Data excerpts ->
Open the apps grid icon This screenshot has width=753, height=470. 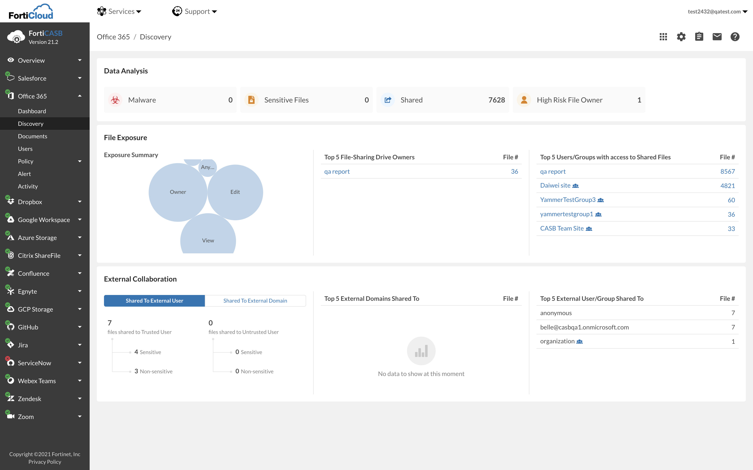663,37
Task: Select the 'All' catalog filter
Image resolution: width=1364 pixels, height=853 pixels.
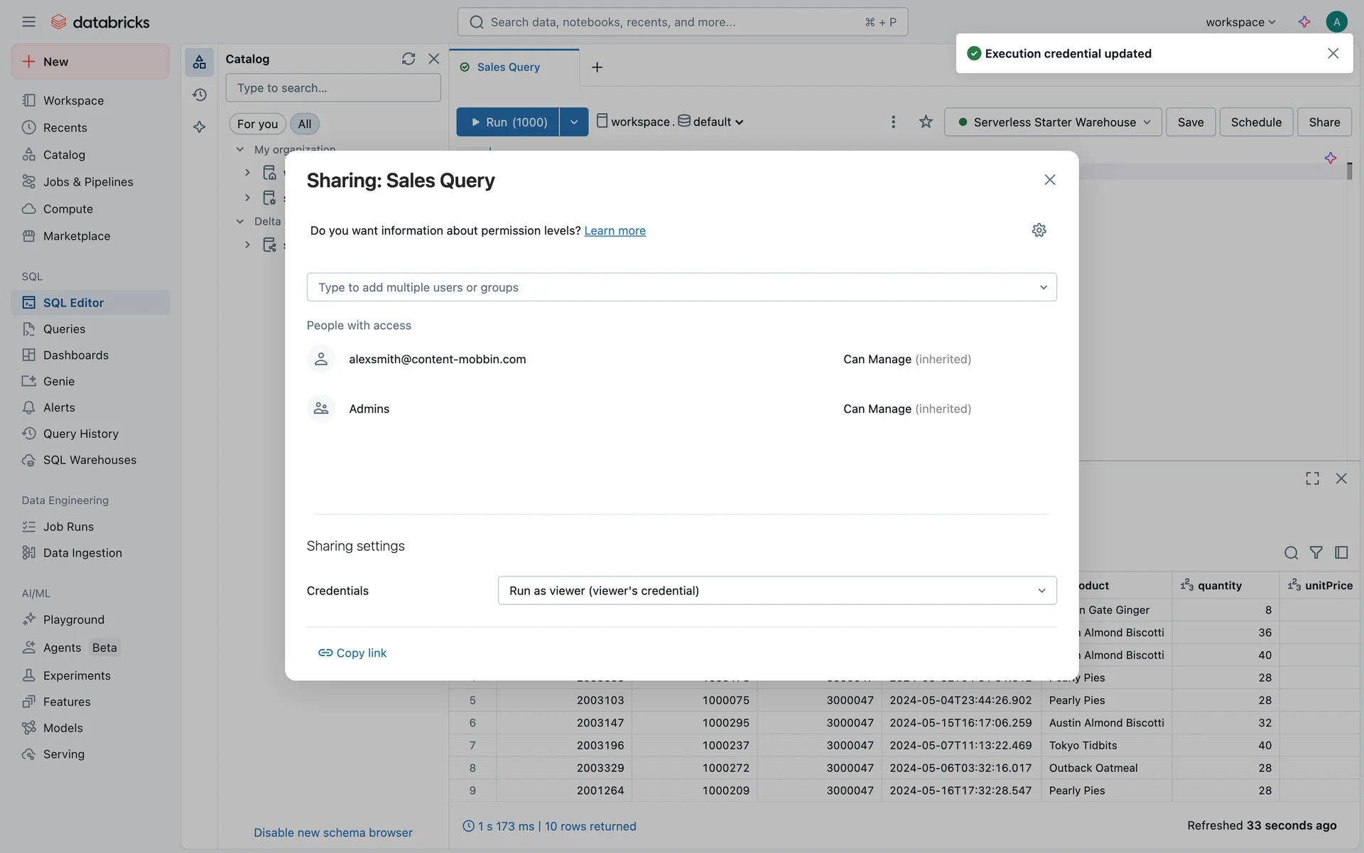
* * *
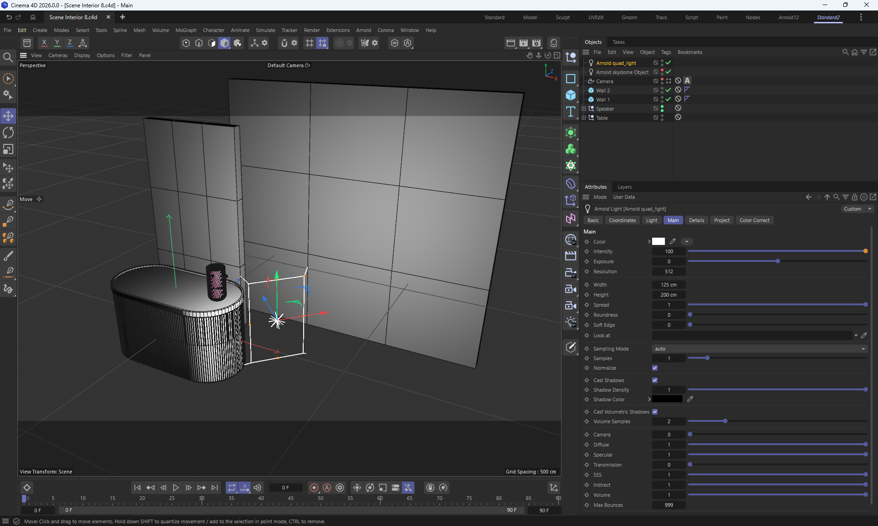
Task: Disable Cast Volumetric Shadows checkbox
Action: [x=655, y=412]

Exercise goal -> Copy the entries above exactly, but only from the line holding "Task: Select the 'All' catalog filter" through the line holding "Image resolution: width=1364", both included.

Task answer ->
Task: Select the 'All' catalog filter
Image resolution: width=1364 pixels, height=853 pixels.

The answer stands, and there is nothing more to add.